Like John Day Fossil Beds, Jean Lafitte National Historic Park & Preserve is another park that’s comprised of various sites scattered all over the place. Each one has a different theme--that should probably be focus—but we are, after all, discussing a park. I’m not entirely sure why the park service decided to name a park after a pirate, but maybe politicians felt a certain connection??
There are 6 Visitor Centers in southern Louisiana. We visited 3 of them: Acadian Cultural Center in Lafayette, Chalmette Battlefield and National Cemetery in Chalmette and Barataria Preserve near Marrero.
3/29/11 - Acadian Cultural Center: We wandered around the museum looking at exhibits on the Acadian culture until time for the next showing of the movie about how the Acadians from the Canadian Maritimes came to be Cajuns in Mississippi. (Blame the British!) Then we headed to Breaux Bridge. (Note: I’m doing a separate blog for the Cajun Swamp Tour.)

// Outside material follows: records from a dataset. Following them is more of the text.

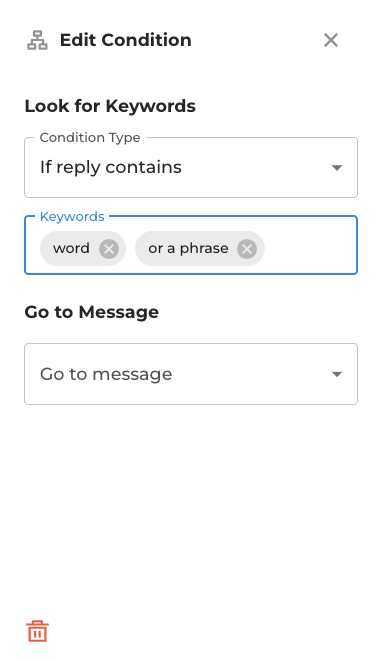This screenshot has width=380, height=661.
Task: Select the "or a phrase" chip label
Action: pyautogui.click(x=188, y=248)
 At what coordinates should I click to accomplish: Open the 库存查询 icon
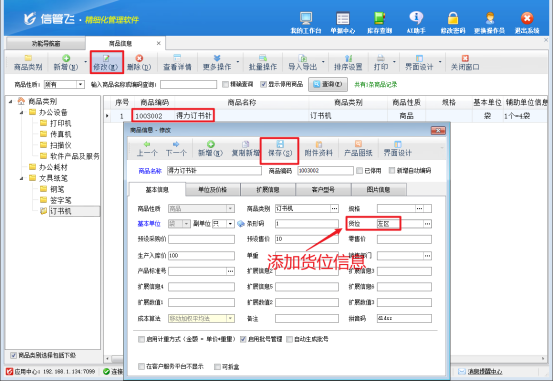pyautogui.click(x=379, y=23)
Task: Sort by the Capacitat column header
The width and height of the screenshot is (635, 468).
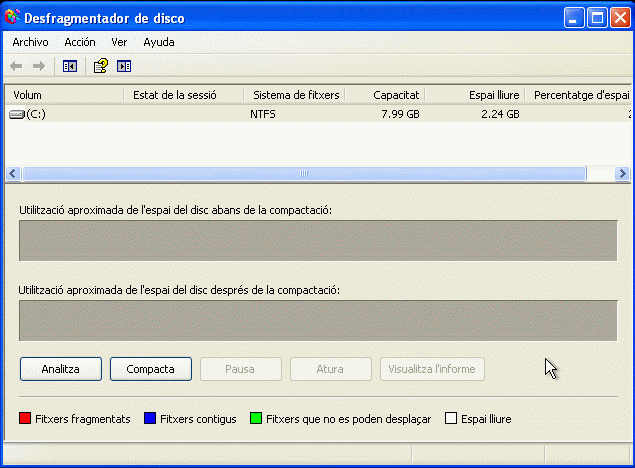Action: 384,95
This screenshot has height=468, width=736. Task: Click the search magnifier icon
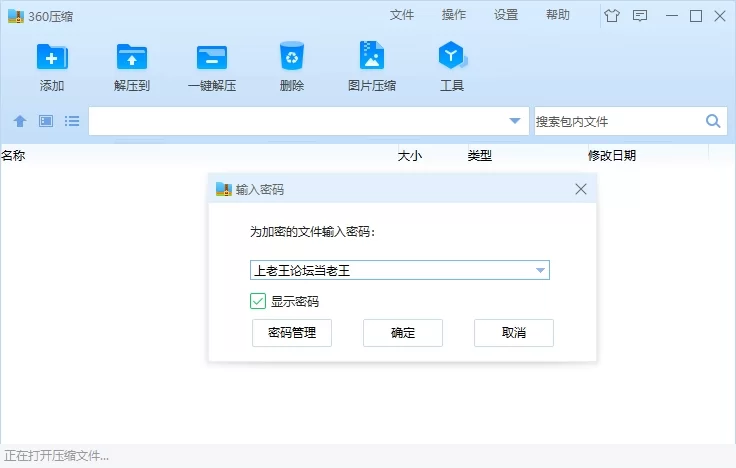(x=713, y=121)
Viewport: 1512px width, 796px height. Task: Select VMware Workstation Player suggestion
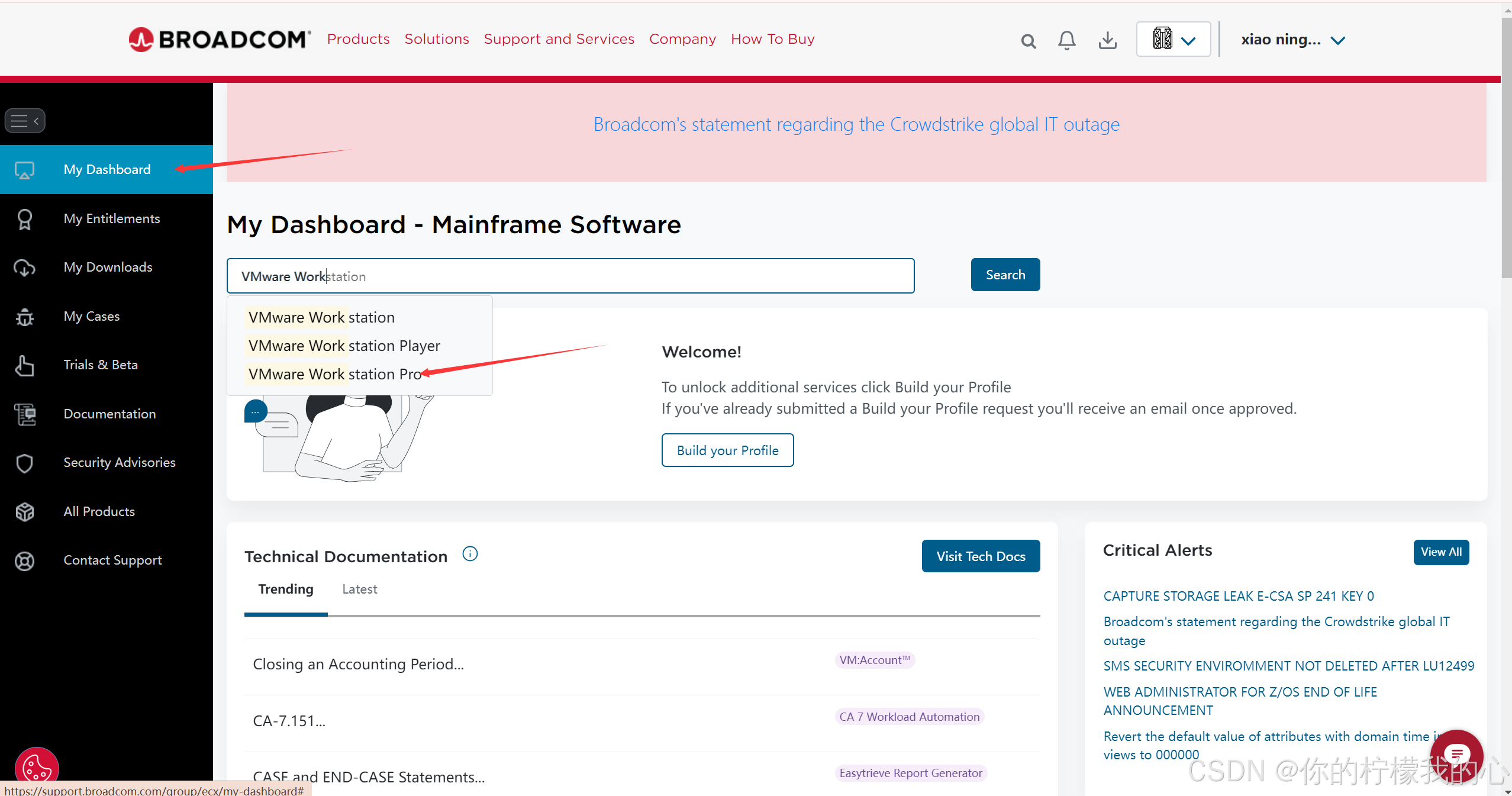344,346
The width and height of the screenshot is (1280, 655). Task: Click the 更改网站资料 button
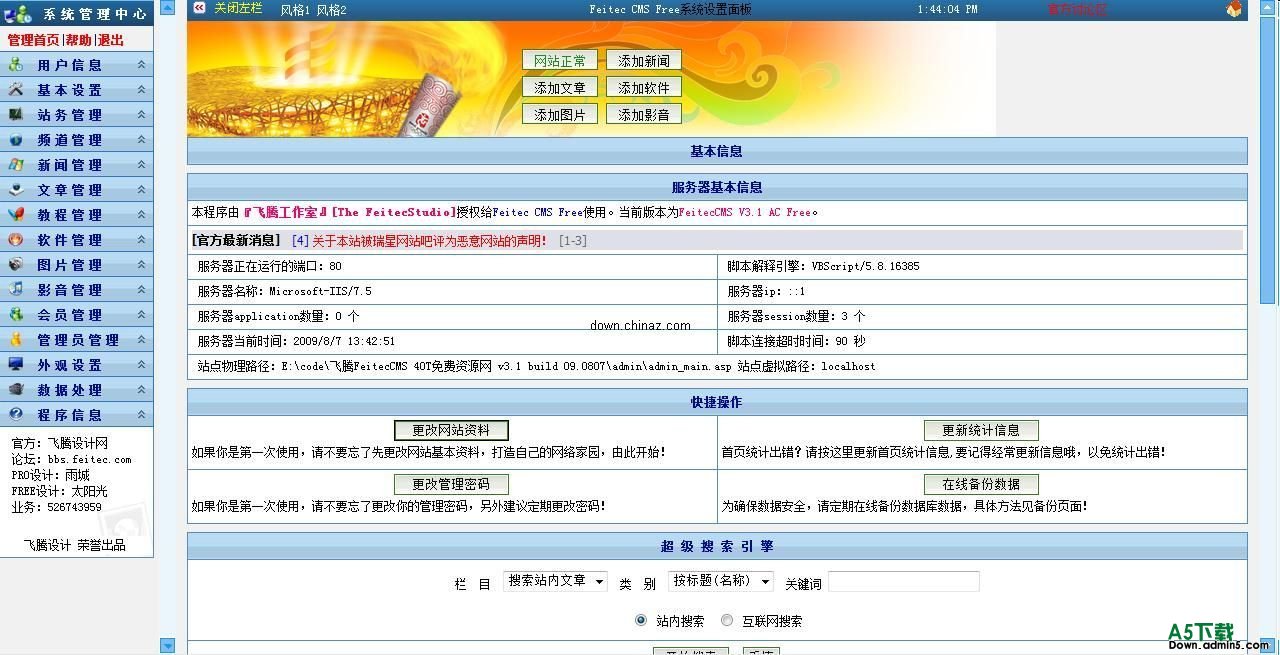coord(451,430)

3/31/11 – Chalmette: Chalmette Battlefield was the site of the Battle of New Orleans in 1815, and the Chalmette National Cemetery has over 15,000 graves of veterans from the Civil to Vietnam wars. We used the GPS and ended up at the cemetery but couldn’t figure out where to park. A ranger explained to us where the Visitor Center was, let us drive through on a maintenance road. We came in from the wrong end of the road, but headed to the Visitor Center. We checked out the exhibits, then watched the video about the battle. We learned a whole lot more about the importance of the battle there than we did in High School! There’s a self-guided tour that goes all around the battlefield, so we hopped in the truck and went back to see the American ramparts and cannon. The US cannons are/were painted in US regulation colors: sky blue and black. I guess if the British are wearing red coats, then painting the canons light blue fits right in. Only one canon was black (actually Spanish red and black)—a 32 pounder that had been commandeered from a Navy ship.

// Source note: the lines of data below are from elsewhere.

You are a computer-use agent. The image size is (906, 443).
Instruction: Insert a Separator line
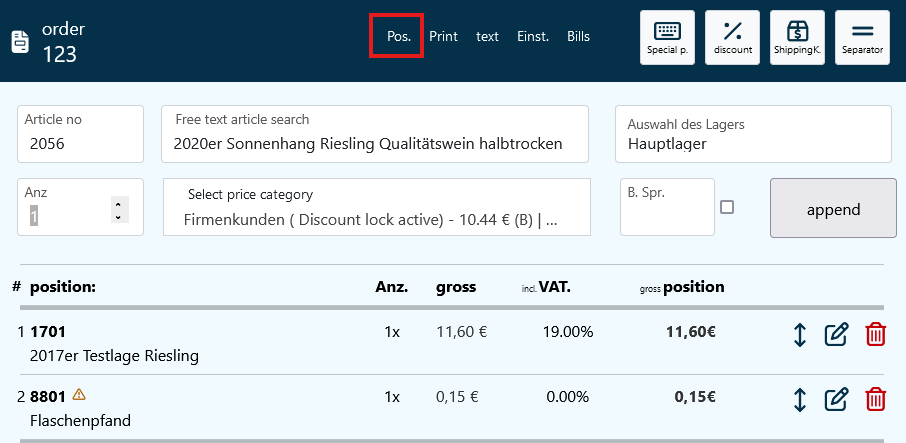point(862,38)
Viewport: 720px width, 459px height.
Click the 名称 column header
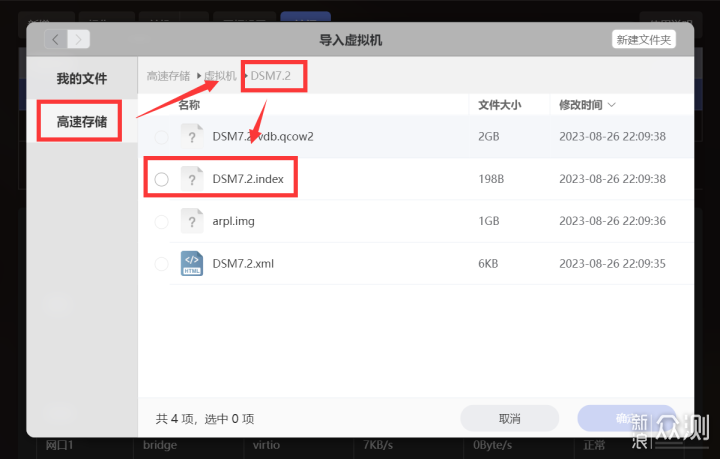click(189, 105)
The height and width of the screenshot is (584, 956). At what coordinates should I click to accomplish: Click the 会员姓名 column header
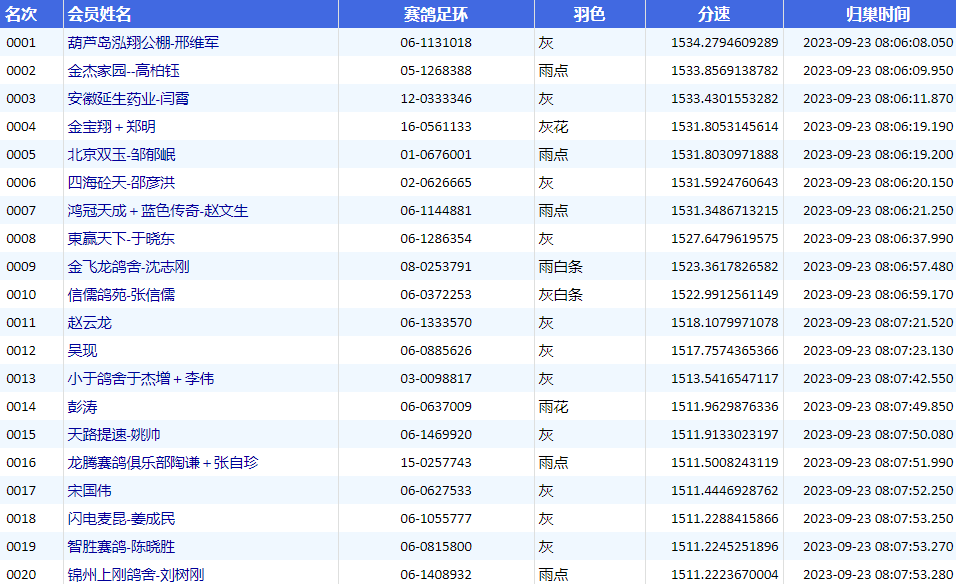99,14
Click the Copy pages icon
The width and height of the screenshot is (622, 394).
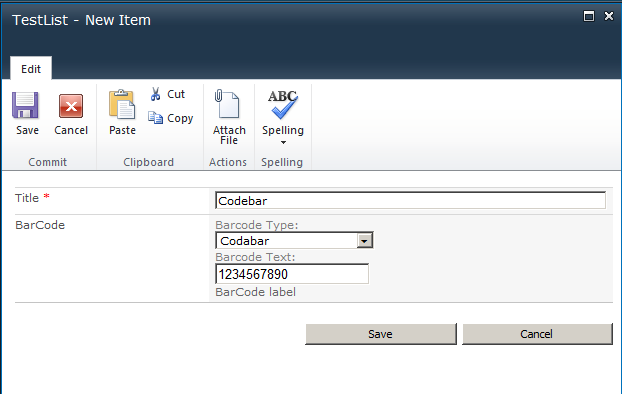(156, 117)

We saw the battlefield from both the American and the British side. Not as large as you’d think—and yet it is. On one side is the Mississippi. The field is really swampy and the day we were there it had standing water in several places. Must have been a terrible place to have to cross. I’ve still got chunks of the song in my head…let me know if you can remember more than the first verse, the chorus—and of course, the part about the gator!

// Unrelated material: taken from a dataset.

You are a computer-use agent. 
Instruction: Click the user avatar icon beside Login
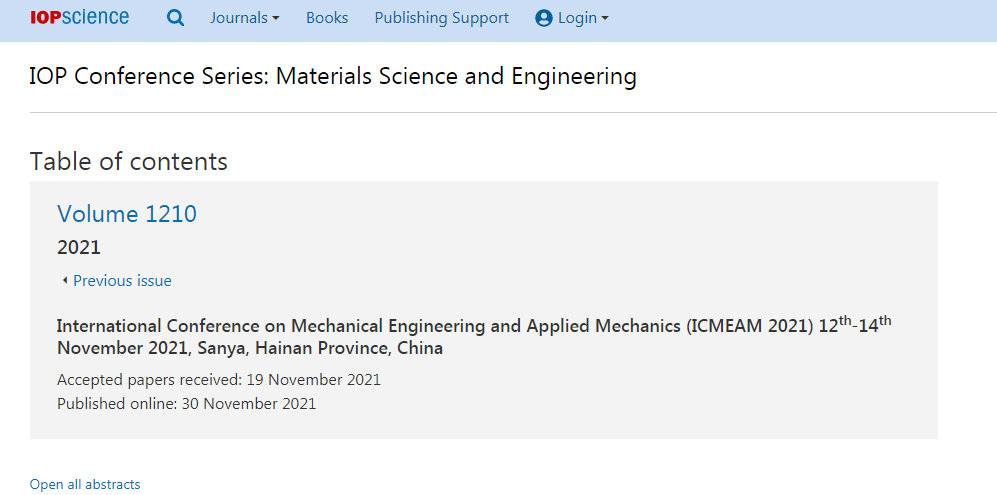pos(544,18)
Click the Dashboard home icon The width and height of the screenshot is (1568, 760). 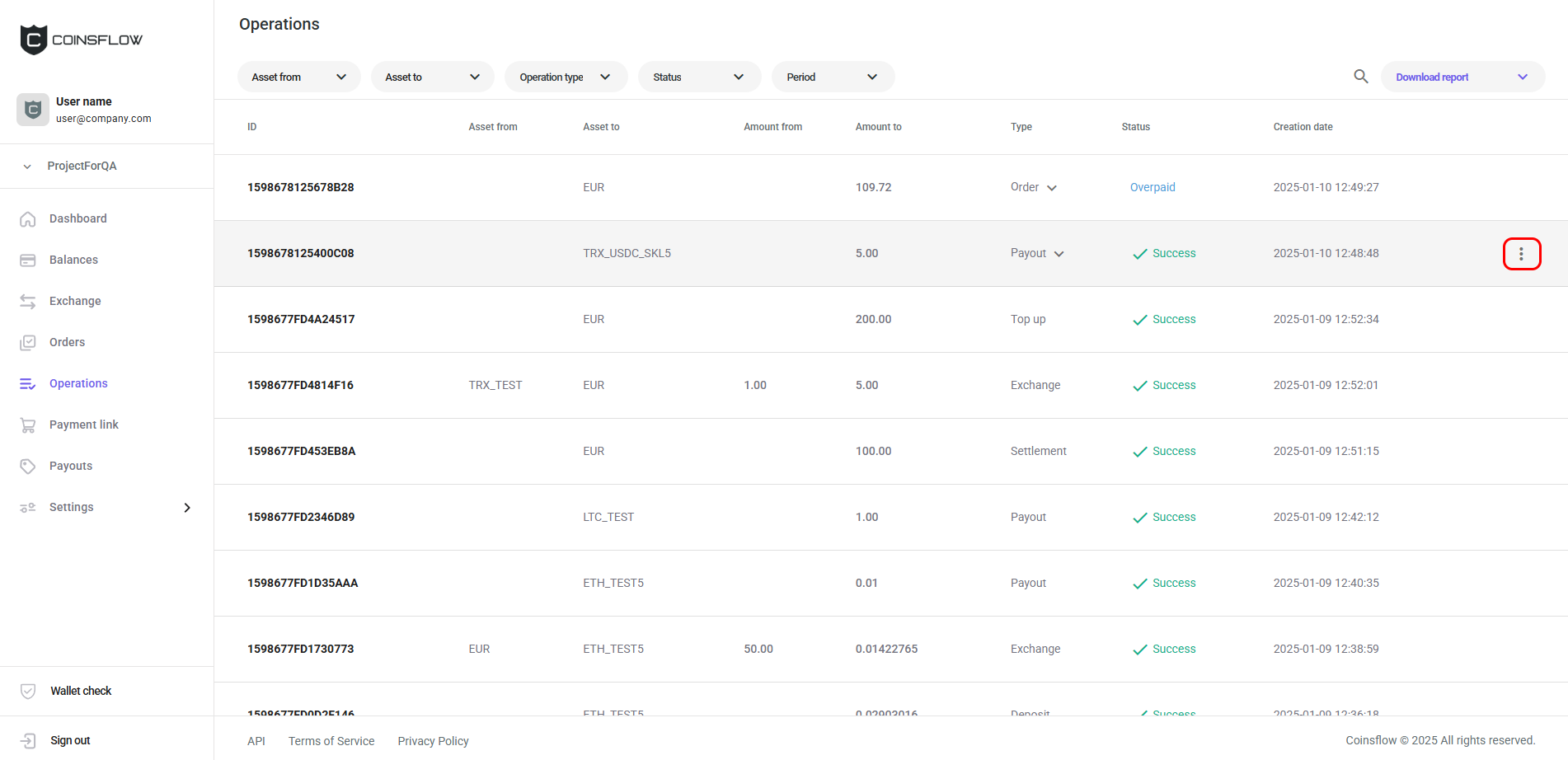[x=28, y=219]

The cemetery location was part of the battlefield. It was established as a burial place for Union soldiers who died in the Gulf area during the Civil War. Only 4 soldiers from the Battle of New Orleans are buried there. It’s a quiet peaceful place.
3/31/11 – Barataria Preserve. George really got into Chalmette, and I had to remind him that we still had another place to go. From the park, we drove to the Chalmette Ferry—right next to a big refinery—to cross the Mississippi. Obviously we Washingtonians know ferries—this was definitely not the Puyallup! I told my son that we rode backwards across the Mississippi and he wrote back “Don't you know that you cross the Mason-Dixie timeline when you cross the Mississippi backwards and screw up the space-time continuum and could reverse the entire Civil War and those Damn Yankees could actually LOSE if you keep that up?" So let me explain about the Chalmette ferry: unlike Washington ferries, where you drive on one end and drive off the other end when it docks, this little ferry only goes one direction. You drive on and loop around like a u-turn, and get off on the same end you drove in on. There were enough other cars in front of us that we didn't get to the loop end and that's why we rode backwards!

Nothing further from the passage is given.